┌──

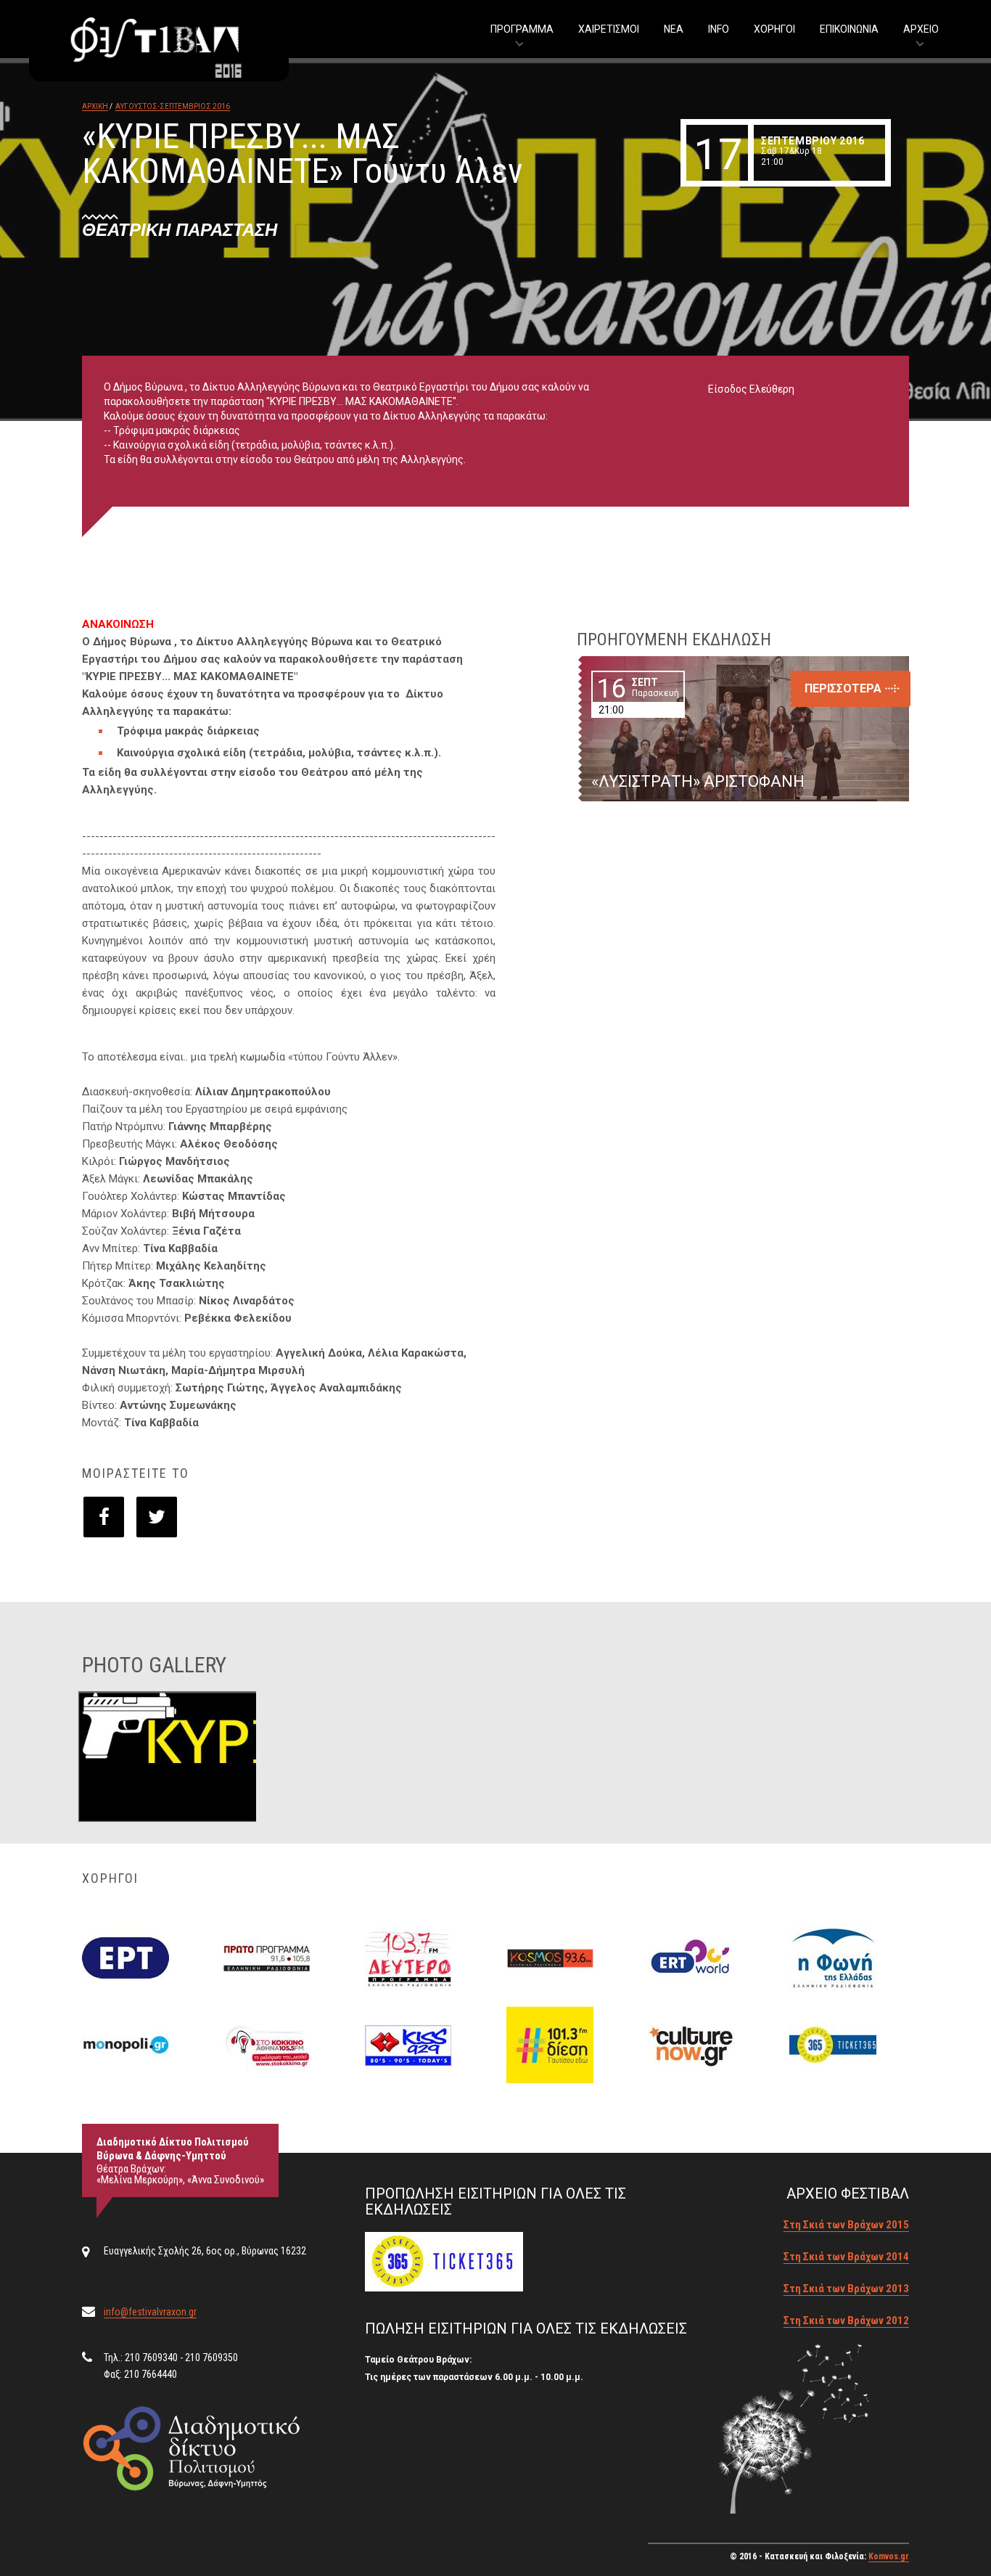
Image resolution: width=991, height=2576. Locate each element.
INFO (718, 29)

└──
┌──

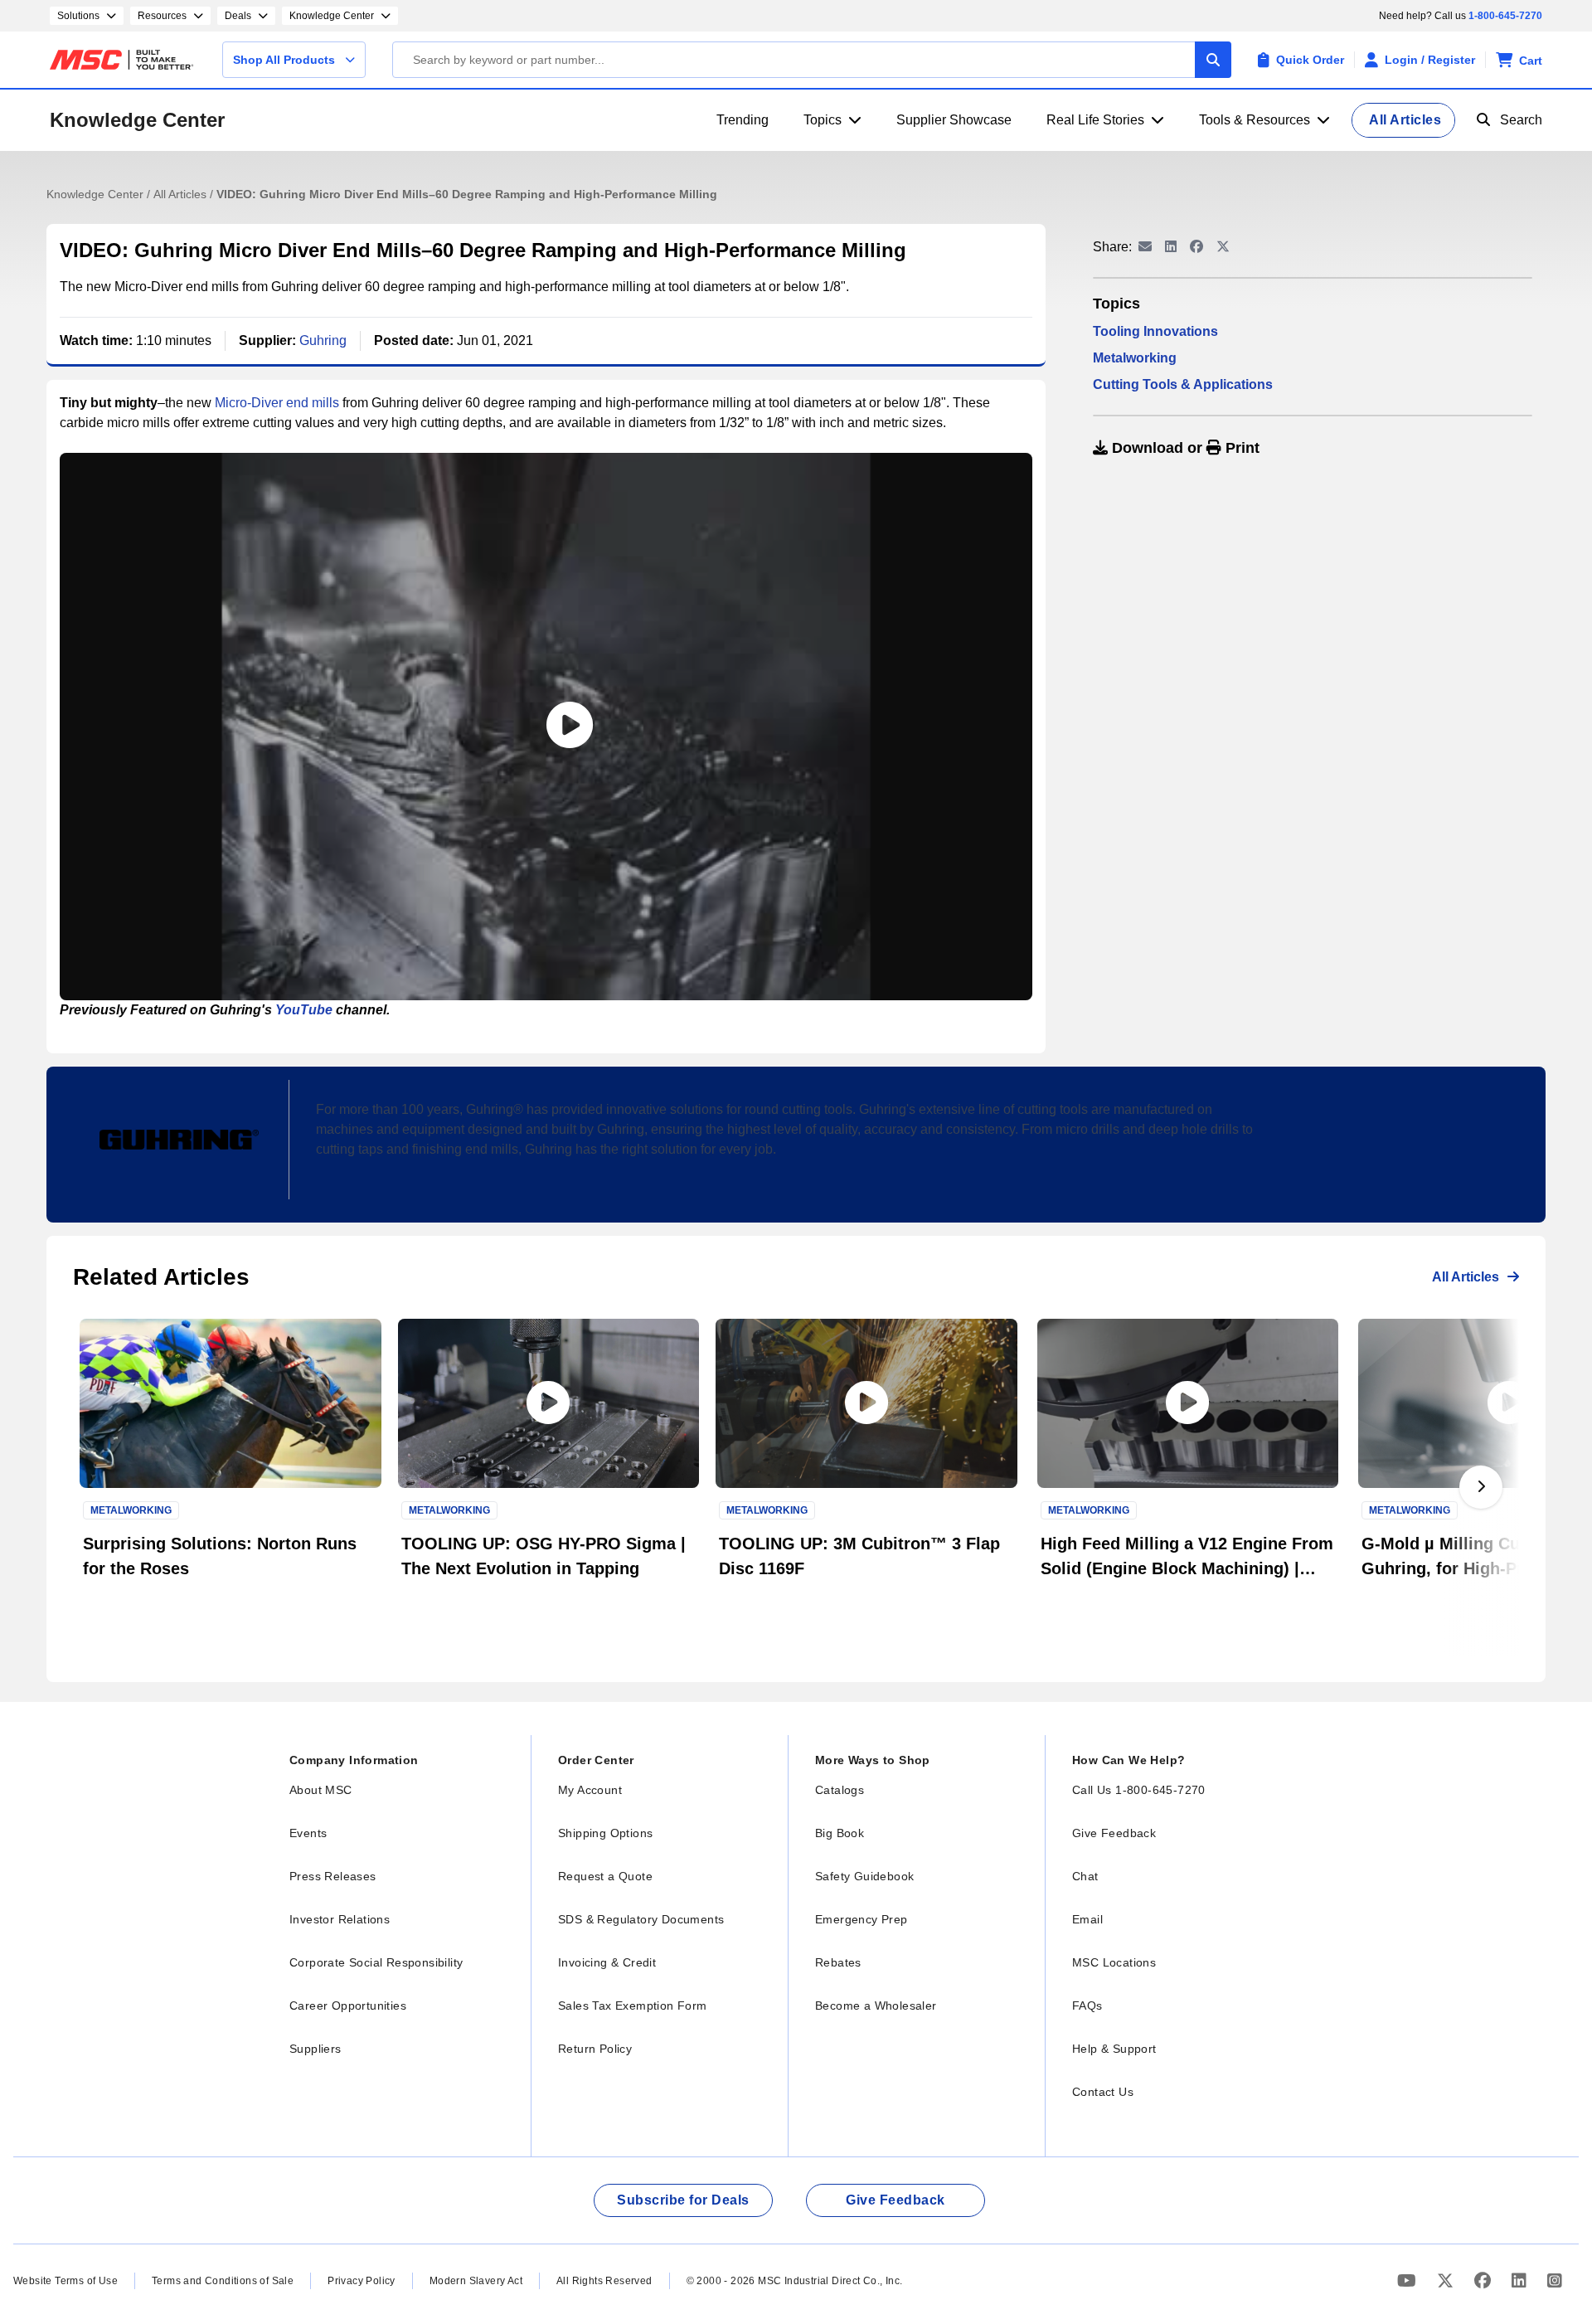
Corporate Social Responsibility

└──
┌──

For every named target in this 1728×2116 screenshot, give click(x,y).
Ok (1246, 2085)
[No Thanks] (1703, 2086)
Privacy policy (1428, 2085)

└──

**Task prompt**. From the data above, output exactly the lines between the one containing "For every named" and the one containing "Privacy policy (1428, 2085)", counting both of them.

**Response to the exercise**.
For every named target in this 1728×2116 screenshot, give click(x,y).
Ok (1246, 2085)
[No Thanks] (1703, 2086)
Privacy policy (1428, 2085)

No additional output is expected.